RUSH: Now, this is very interesting. Something just crossed the desk here about the Supreme Court nominee Elena Kagan, and it is from LegalInsurrection.Blogspot. It’s by William Jacobson, Associate Clinical Professor of Law at Cornell. ‘Supreme Irony — Kagan Nomination Ends Gay Marriage Hopes … [O]n one issue of critical importance to the left — the constitutional right to same-sex marriage, Kagan has staked out a very clear and unequivocal position: There is no constitutional right to same-sex marriage. In the course of her nomination for Solicitor General, Kagan filled out questionnaires on a variety of issues. While she bobbed and weaved on many issues, with standard invocations of the need to follow precedent and enforce presumptively valid statutes, on the issue of same-sex marriage Kagan was unequivocal. In response to a question from Sen. John Cornyn (at page 28 of her Senate Judiciary Questionnaire), Kagan stated flat out that there was no constitutional right for same sex couples to marry. …

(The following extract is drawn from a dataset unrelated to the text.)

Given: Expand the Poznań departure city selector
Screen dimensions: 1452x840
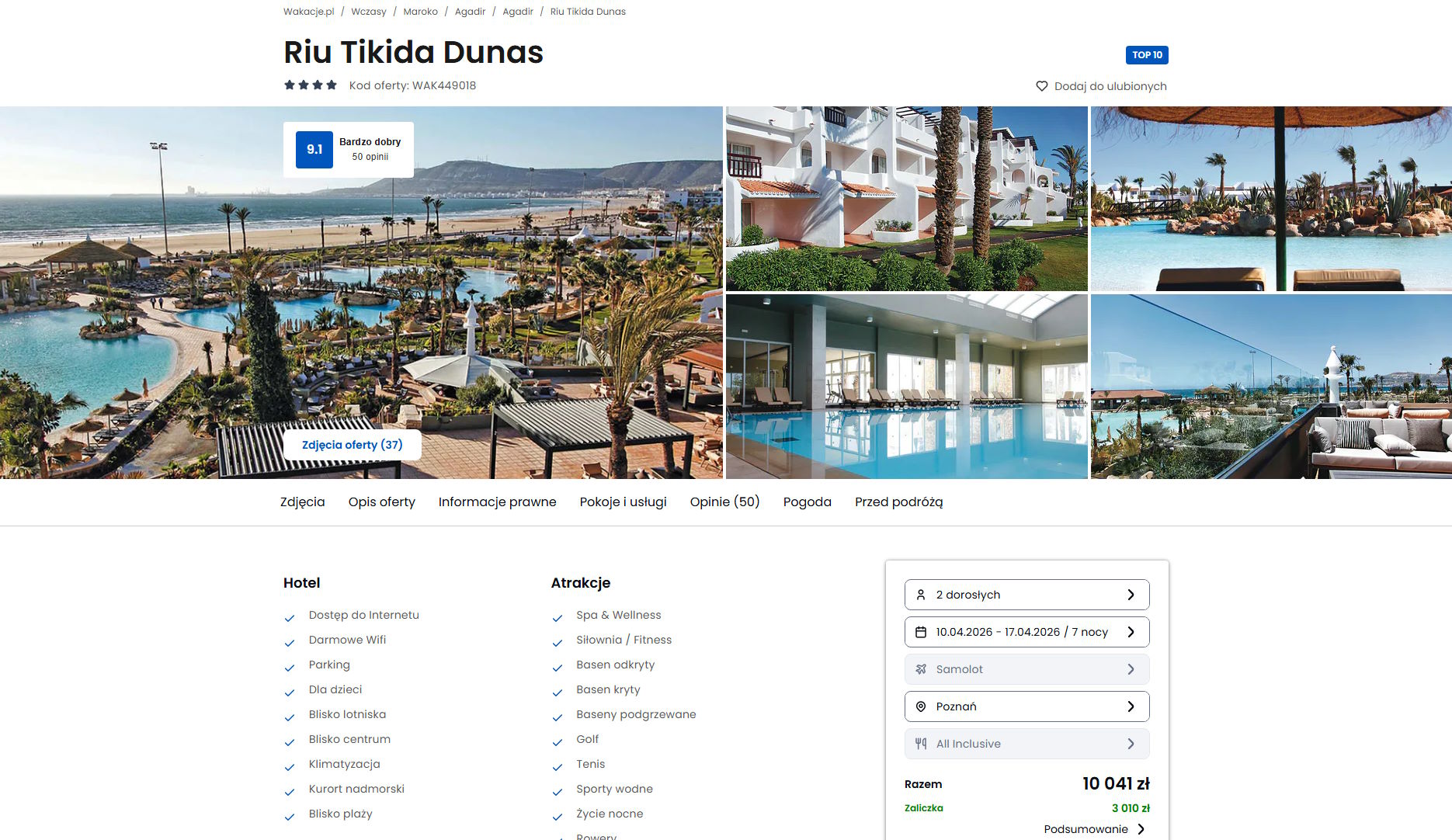Looking at the screenshot, I should click(x=1026, y=706).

‘a. Given your rhetoric about the Don’t Ask, Don’t Tell policy — you called it ‘a profound wrong — a moral injustice of the first order’ — let me ask this basic question: Do you believe that there is a federal constitutional right to samesex [sic] marriage? Answer: There is no federal constitutional right to same-sex marriage.’ (interruption) What? (interruption) Well, maybe yet, but what Mr. Jacobson here is saying is, ‘This doesn’t mean that Kagan opposes gay marriage. But she clearly believes it is a matter for the political process, not a constitutional right.’ She’s on record as saying that. ‘People who oppose recognizing a constitutional right to gay marriage routinely are called bigots and homophobes in academia and progressive circles. It will be interesting to see if these labels will be put on Kagan. The ironies are palpable.’ Again this is William Jacobson at LegalInsurrection.Blogspot. You know, Roland Martin at CNN is unhappy that she chose 28 out of 29 positions for white people at Harvard Law School and there’s another, this Paul Campos, who says she’s not even in Harriet Miers’ league. So there are some ripples out there of… Let’s just say that the support is not unanimous.

BREAK TRANSCRIPT

RUSH: I know. Obama said during the campaign that he didn’t believe in same-sex marriage. It was between a man and a woman. He said it during the campaign. I guess she could change her mind. She’s a woman.